In a giant version of Webster’s dictionary, Calvary is first defined as “the place where Jesus was crucified” but further on an alternative definition (for calvaries) is “a representation of the crucifixion of Jesus”.
The second could be the title’s meaning in writer-director John Michael McDonagh’s Calvary (2013).
McDonagh, who created the beloved The Guard (2011), moves into Catholic territory in Calvary with Brendan Gleeson playing Father James, a priest who found his vocation late in life, the central figure in a parish dominated by troubled people leading troubled lives in and about Sligo, a rugged coastal part of Ireland.
When a confession seeker tells Fr James that he is going to kill him in a week’s time, we watch the priest thrust into the ‘Jesus’ character as a good man doing good work about to be killed for the sins of others.
As the week unfolds, Fr James’ pastoral life is shown in some detail as he attempts to do his rounds among the flock and make peace with his daughter Fiona (Kelly Reilly), the product of a marriage that ended in his wife’s death. By choosing the church, Fr James has become estranged from Fiona, who tells him she lost both parents but only one died.
While carrying the secret of the death threat – shared only with his bishop – the priest’s demons are brought to the surface and his usually sardonic style of dealing with the town folk and fellow priest, Fr Leary (David Wilmot), eventually bubbles into open contempt and anger. This is heightened when he returns to his hard drinking past after what is apparently a long, enforced absence.
Calvary introduces several possible suspects (as we hear his voice in the confessional, women can be excepted as can the thick-accented Simon (Isaach De Bankole). Each parishioner has significant problems, played out in an Ireland of financial devastation which is beginning to impact the victims.
Jack (Chris O’Dowd) is married to sluttish Veronica (Orla O’Rourke), who is sleeping with Simon; Dr Frank (Aidan Gillen) gives cynicism a bad name; wealthy and hinted-at crooked financier Michael (Dylan Moran) has piles of money but hates life; publican Brendan (Pat Shortt) has the bank about to foreclose; Milo (Killian Scott) wants to join the army so he can kill with impunity; and police inspector Stanton (Gary Lydon) uses the services of male prostitute Leo (Owen Sharpe), who is as mad as a cut snake (before St Patrick allegedly drove them out). M.Emmet Walsh is a published writer living in seclusion and he wants Fr James to get him a firearm so he can end his own life.
What we are shown is how a once-venerated church has become a symbol of avarice and scorn.
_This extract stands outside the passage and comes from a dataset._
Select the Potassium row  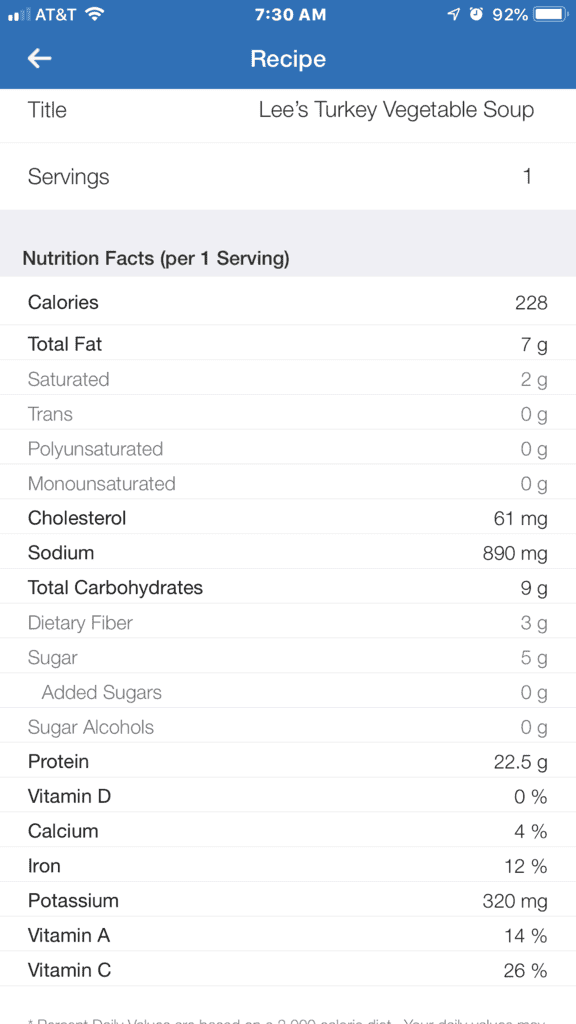click(x=288, y=901)

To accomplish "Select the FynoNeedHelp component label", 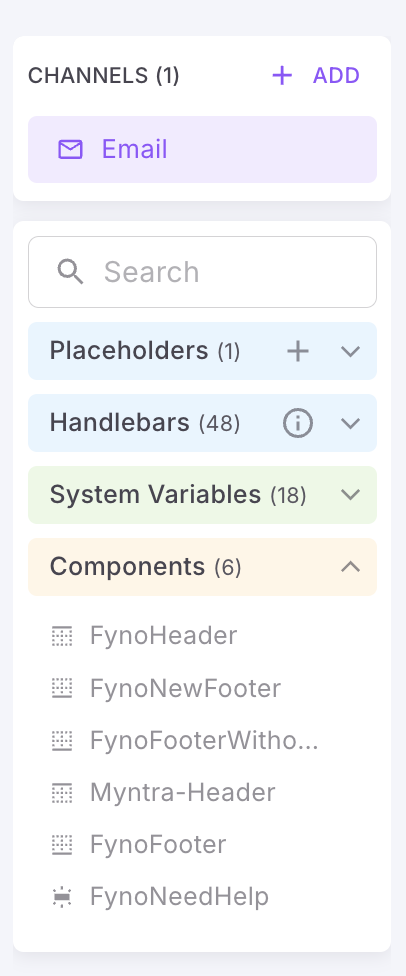I will coord(179,897).
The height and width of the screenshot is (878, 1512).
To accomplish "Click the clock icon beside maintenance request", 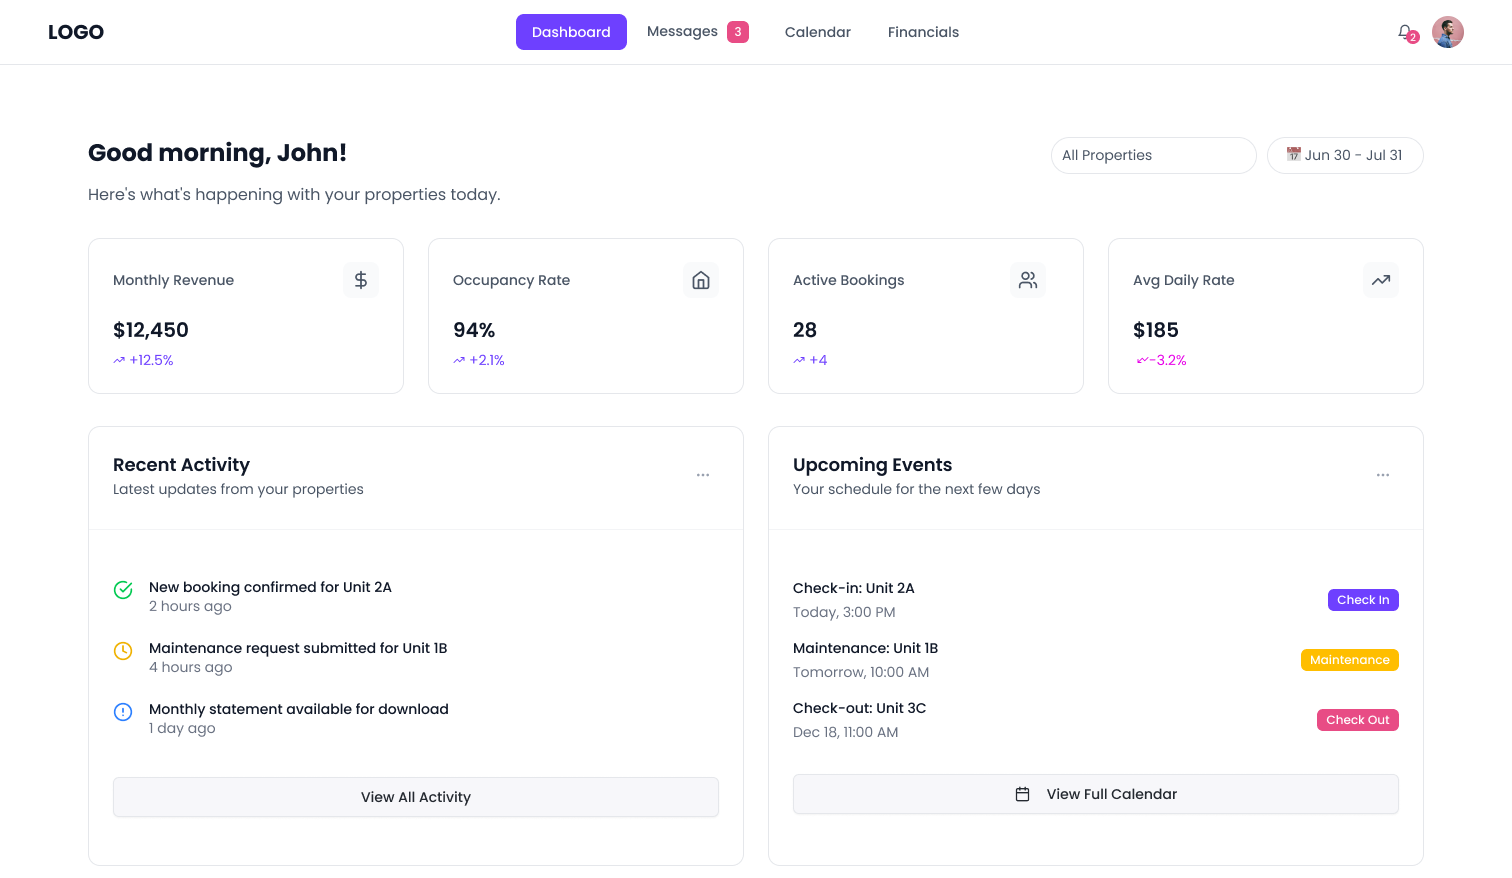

Fr James is often challenged about the existence of God; why the deity performs the acts that He does; and the evolving evidence of paedophilia within the church. The criticisms come from members of his own Sunday mass.
Like the saviour, Fr James imparts his caring and his wisdom to the wretched as he stares towards a possible death at the hands of an unjust executioner.
Only a European woman, Teresa (Marie Josee Crose), offers him some hope that his ministering is not totally wasted. With her husband killed in a car crash, which she survives unscathed, Teresa still maintains her belief.
The audience feels for Gleeson’s portrayal. He appears in nearly every scene yet we cannot grow tired of his compassion and his energy. He wears the old-fashioned priest’s garb which does a good job of concealing his considerable paunch and shaving is something he seems to do only at Lent.
It is a tour-de-force and arguably even better than his performance in The Guard.
McDonagh has made only two films and certainly has a creative mind, a perceptive eye as to society’s problems and no lack of dialogue from his characters with which to expose it.
FOOTNOTE: Gleeson’s son Domhnall played Freddie, the serial killer Fr James visits in prison.